Georgetown University student Oliver Friedfeld and his roommate were recently mugged in Washington D.C., but Friedfeld says he doesn't condemn the robbers because of his own privilege.
Friedfeld recalled the incident in the The Hoya, the student newspaper of Georgetown University:
Not once did I consider our attackers to be “bad people.” I trust that they weren’t trying to hurt me. In fact, if they knew me, I bet they’d think I was okay. They wanted my stuff, not me. While I don’t know what exactly they needed the money for, I do know that I’ve never once had to think about going out on a Saturday night to mug people. I had never before seen a gun, let alone known where to get one. The fact that these two kids, who appeared younger than I, have even had to entertain these questions suggests their universes are light years away from mine.
...Who am I to stand from my perch of privilege, surrounded by million-dollar homes and paying for a $60,000 education, to condemn these young men as “thugs?” It’s precisely this kind of “otherization” that fuels the problem.
...When we play along with a system that fuels this kind of desperation, we can’t be surprised when we’re touched by it. Maybe these two kids are caught, and this recent crime wave dies down, but it will return because the demand is still there, and the supply is still here. We have a lot, and plenty of opportunities to make even more. They have very little, and few opportunities to make ends meet.

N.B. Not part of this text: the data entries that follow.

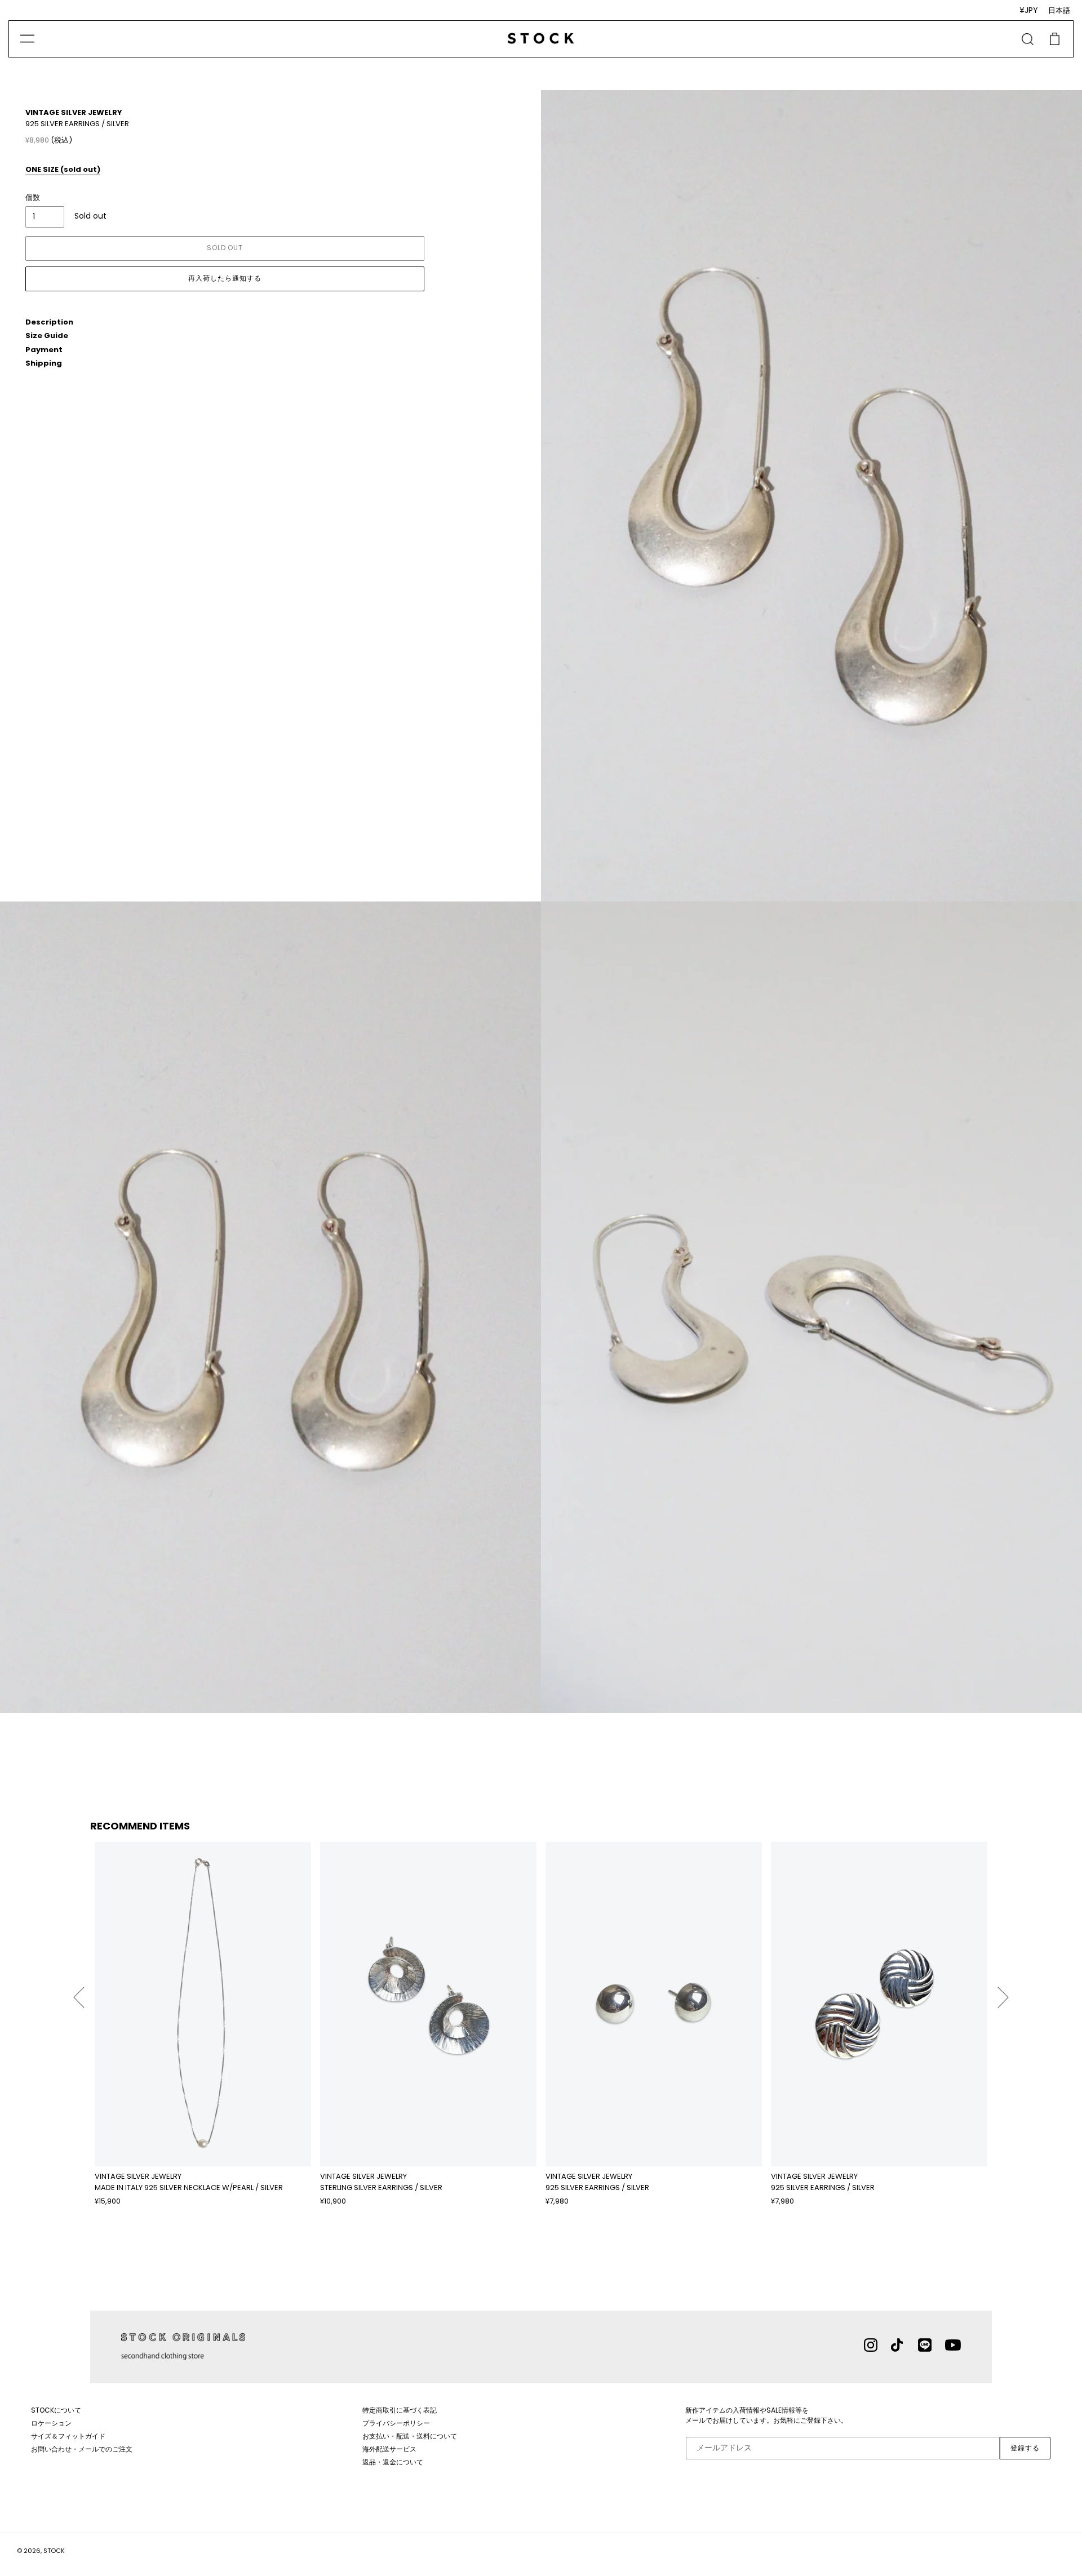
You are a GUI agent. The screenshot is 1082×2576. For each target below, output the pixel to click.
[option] (203, 2024)
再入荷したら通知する (224, 278)
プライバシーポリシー (396, 2423)
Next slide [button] (1003, 1992)
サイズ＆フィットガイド (68, 2436)
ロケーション (51, 2423)
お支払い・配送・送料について (409, 2436)
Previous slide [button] (79, 1992)
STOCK (54, 2550)
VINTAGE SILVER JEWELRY (73, 112)
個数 (32, 197)
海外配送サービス (389, 2449)
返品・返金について (392, 2462)
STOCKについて (56, 2410)
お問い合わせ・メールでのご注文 (81, 2449)
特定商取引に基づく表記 (399, 2410)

According to the Washington City Paper, the nation's capital ranks fourth among major American cities in income inequality per a study by the D.C. Fiscal Policy Institute.
The D.C. Fiscal Policy Institute also found that the wealthiest five percent in Washington D.C. earn 50 times the income of the poorest 20 percent.
Washington D.C. Mayor Vince Gray signed a bill earlier this year that will raise the city's minimum wage from $8.25 an hour to $11.50 in 2016.